New ShapeFit Algorithm for Pose Prediction¶
The algorithm for pose prediction with the SHAPEFIT
method has been modified. The new algorithm simultaneously optimizes the shape and
chemical similarity between the fit molecule and bound ligand, and intra-molecular
force-field energies of the fit molecule. The new simultaneous optimization algorithm
replaces the previous adiabatic optimization algorithm and is more robust. The new
algorithm also offers flexibility to use different forcefields and uses the
SAGE force field by default. Another advantage of the new
algorithm is that it is capable of producing multiple distinct poses when desired.
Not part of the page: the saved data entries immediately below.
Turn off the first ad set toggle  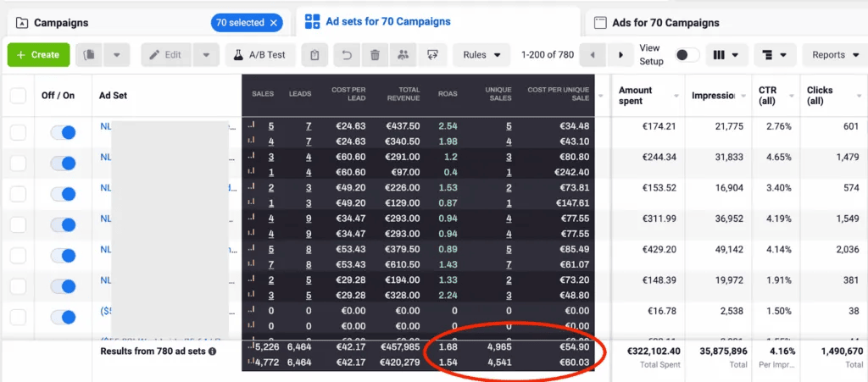[x=63, y=133]
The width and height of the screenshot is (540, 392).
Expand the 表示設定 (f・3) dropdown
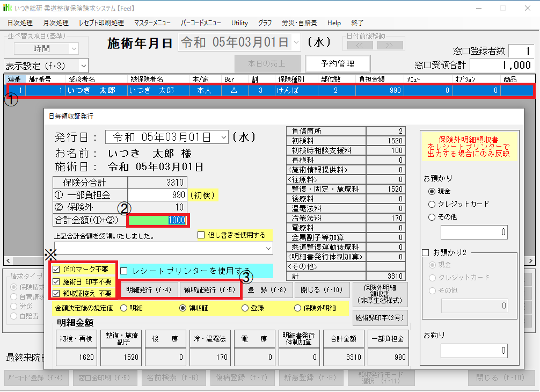pos(83,66)
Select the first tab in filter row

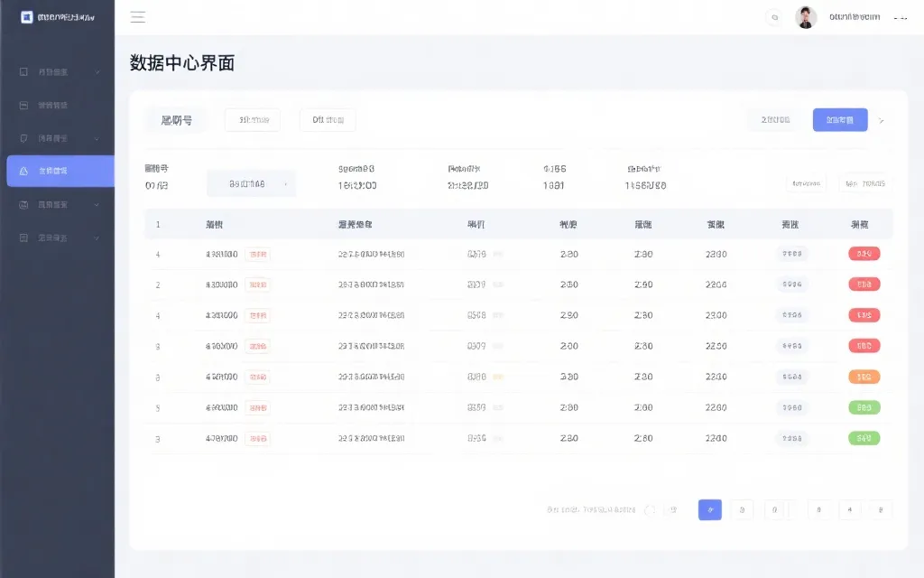point(176,120)
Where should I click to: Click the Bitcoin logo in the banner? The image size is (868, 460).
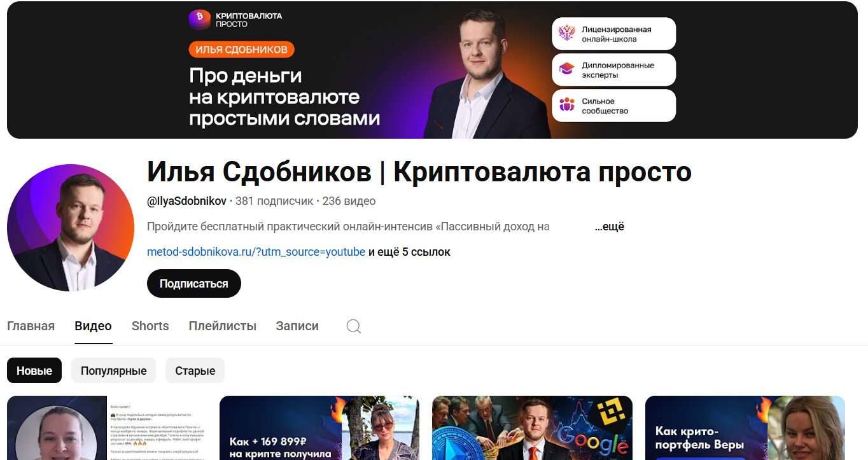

The new algorithm is automatically reflected in both the OEPosit toolkit
and the POSIT application. ShapeFit is also now available in the
OEDocking TK as an independent API OEShapeFit.
Cross docking experiments based on the 22 diverse kinase types presented in
[Tuccinardi-2010] shows that ShapeFit accuracy is unaffected between the
previous and the new algorithm (when accuracy is measured as RMSD <=2.0).
A balanced cross-docking set of 20,000 points, where points are equally distributed
over the various similarity regions and kinase types, was used. However, we see
clear indication that generating multiple poses helps increase the pose prediction accuracy.
A separate self-docking study based on the highly trustworthy iridium dataset ([Warren-2012])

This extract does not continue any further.